§ Your instructions
Rewrite the items as a numbered list, starting at the line containing "Task: Click the 0.48 earnings marker" and ending at the line containing "(x=657, y=331)", both included. Leave out blank lines.

§ Given records
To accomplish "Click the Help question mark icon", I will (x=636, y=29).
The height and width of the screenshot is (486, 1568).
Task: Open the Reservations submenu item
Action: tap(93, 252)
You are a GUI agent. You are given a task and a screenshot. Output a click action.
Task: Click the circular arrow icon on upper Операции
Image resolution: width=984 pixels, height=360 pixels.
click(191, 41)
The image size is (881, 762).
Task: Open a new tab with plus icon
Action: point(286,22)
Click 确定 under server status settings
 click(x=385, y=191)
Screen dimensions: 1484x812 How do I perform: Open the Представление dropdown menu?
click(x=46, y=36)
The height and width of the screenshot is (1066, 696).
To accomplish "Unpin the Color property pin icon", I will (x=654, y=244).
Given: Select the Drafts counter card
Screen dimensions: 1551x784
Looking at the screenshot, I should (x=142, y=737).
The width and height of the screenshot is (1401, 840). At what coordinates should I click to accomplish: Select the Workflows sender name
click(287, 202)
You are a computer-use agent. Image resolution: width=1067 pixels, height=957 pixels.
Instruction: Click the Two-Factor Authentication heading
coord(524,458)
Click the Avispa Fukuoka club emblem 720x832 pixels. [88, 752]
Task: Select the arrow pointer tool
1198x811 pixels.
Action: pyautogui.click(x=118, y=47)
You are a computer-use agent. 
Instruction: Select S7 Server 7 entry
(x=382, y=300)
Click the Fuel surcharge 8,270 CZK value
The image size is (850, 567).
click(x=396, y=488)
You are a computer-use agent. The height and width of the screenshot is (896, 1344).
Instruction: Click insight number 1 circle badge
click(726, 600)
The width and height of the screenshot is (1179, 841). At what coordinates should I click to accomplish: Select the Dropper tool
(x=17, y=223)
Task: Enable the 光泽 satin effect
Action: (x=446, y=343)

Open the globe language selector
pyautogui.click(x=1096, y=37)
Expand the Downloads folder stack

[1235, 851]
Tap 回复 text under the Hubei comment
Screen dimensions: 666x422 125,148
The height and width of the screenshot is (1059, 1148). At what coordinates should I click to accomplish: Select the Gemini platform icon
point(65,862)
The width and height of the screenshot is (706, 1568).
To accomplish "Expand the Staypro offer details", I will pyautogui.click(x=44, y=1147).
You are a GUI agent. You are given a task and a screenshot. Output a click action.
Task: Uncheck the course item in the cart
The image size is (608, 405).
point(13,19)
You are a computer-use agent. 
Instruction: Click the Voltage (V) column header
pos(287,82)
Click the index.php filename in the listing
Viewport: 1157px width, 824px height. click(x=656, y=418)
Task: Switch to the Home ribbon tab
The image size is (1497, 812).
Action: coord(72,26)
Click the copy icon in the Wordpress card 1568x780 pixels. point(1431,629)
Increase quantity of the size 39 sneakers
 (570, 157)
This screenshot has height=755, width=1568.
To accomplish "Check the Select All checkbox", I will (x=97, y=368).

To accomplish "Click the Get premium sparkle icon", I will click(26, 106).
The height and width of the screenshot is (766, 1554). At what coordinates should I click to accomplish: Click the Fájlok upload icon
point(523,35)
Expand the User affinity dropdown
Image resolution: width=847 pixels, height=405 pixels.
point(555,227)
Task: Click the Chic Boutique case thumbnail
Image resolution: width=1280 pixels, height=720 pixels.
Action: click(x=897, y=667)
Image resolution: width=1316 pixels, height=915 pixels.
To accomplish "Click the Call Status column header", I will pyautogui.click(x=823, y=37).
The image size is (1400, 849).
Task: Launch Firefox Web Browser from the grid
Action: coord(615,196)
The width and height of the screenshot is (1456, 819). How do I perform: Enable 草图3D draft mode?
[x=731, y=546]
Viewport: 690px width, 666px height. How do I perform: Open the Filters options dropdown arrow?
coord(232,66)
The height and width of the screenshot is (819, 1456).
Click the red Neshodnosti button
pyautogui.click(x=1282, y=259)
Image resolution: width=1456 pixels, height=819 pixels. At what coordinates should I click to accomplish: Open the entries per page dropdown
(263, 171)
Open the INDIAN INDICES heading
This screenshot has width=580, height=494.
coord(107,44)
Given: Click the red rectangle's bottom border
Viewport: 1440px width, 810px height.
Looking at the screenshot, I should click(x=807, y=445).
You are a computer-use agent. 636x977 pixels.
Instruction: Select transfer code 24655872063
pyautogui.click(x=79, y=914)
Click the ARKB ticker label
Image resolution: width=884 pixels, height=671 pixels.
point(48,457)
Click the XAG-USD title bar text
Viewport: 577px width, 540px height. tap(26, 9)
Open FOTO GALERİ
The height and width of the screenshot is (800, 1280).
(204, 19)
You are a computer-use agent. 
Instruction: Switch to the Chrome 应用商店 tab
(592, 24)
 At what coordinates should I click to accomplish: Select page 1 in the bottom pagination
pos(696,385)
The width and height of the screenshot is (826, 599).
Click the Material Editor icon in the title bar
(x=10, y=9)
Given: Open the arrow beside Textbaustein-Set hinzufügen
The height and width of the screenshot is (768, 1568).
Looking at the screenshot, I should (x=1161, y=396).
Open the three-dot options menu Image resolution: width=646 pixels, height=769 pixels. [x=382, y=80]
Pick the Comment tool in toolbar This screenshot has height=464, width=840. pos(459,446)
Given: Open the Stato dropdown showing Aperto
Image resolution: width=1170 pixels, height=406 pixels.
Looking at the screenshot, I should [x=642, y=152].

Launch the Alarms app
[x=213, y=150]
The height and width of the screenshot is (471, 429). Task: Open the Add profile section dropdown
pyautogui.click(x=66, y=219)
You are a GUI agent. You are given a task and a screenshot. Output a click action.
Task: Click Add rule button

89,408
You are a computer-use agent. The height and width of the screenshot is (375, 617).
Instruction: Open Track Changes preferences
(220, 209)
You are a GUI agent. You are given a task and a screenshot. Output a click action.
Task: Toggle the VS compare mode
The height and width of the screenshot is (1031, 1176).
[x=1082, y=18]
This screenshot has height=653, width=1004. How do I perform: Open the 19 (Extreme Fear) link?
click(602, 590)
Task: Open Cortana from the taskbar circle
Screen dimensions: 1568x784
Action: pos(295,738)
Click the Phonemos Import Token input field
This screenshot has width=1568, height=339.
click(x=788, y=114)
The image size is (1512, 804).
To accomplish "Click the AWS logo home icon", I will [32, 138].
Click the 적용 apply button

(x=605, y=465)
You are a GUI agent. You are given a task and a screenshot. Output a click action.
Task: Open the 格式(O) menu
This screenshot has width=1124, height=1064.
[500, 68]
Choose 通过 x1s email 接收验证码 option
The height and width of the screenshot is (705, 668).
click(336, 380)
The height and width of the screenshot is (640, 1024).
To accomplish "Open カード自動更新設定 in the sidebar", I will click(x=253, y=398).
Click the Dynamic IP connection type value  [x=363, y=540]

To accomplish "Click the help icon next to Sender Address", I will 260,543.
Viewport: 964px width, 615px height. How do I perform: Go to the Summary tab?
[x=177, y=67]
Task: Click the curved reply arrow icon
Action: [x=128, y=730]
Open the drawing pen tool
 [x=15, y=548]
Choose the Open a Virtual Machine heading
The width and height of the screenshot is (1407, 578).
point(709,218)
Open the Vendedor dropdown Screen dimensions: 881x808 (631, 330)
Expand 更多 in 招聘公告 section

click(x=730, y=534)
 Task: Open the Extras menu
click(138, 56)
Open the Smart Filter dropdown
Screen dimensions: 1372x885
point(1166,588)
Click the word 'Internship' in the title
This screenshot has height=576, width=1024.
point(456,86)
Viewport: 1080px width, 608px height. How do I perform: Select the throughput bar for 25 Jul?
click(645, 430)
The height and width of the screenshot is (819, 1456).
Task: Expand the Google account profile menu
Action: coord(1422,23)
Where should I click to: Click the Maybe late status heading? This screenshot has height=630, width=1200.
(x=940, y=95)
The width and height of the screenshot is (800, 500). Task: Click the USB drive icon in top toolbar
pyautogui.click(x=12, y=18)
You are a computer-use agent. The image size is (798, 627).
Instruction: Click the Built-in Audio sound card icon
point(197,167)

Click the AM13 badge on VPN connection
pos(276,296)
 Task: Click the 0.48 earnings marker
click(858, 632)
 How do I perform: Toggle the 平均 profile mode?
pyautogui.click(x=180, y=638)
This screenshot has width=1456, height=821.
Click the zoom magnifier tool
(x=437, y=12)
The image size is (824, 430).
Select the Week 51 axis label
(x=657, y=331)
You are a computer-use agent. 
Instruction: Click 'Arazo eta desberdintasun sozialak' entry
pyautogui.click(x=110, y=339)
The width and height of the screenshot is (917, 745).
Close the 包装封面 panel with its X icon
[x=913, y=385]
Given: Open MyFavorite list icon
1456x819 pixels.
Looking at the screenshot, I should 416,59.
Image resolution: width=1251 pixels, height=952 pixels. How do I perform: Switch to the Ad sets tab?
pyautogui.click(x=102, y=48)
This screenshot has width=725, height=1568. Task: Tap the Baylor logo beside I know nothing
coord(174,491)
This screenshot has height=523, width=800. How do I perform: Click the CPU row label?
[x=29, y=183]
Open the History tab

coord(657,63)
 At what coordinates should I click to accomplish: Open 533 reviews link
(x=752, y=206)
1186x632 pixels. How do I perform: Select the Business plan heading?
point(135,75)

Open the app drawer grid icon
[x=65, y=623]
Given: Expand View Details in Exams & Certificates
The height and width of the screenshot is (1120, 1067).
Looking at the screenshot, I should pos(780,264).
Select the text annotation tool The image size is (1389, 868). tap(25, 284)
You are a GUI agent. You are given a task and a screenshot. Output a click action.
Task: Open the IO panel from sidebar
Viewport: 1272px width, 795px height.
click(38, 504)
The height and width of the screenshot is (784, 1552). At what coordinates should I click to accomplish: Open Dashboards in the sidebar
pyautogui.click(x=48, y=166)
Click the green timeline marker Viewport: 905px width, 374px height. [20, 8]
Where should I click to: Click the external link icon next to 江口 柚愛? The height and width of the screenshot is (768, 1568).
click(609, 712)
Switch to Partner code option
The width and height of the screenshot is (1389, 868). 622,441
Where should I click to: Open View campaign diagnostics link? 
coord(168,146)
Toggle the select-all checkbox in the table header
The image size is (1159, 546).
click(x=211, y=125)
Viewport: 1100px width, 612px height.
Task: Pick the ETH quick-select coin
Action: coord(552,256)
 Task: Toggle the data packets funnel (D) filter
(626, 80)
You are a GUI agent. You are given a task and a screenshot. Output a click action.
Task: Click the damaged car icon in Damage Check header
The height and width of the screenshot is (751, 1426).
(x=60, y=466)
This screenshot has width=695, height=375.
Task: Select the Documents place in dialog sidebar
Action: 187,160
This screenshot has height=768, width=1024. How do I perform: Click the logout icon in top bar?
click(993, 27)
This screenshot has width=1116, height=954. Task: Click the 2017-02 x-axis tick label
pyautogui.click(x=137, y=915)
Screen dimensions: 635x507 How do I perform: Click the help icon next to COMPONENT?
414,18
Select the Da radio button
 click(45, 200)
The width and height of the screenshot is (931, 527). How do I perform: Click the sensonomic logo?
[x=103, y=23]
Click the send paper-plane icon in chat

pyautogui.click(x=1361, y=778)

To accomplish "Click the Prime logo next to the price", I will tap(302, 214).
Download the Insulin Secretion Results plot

§ The result
1.  Task: Click the 0.48 earnings marker
2. click(858, 632)
3.  How do I perform: Toggle the 平均 profile mode?
4. pyautogui.click(x=180, y=638)
5. This screenshot has width=1456, height=821.
6. Click the zoom magnifier tool
7. (x=437, y=12)
8. The image size is (824, 430).
9. Select the Week 51 axis label
10. (x=657, y=331)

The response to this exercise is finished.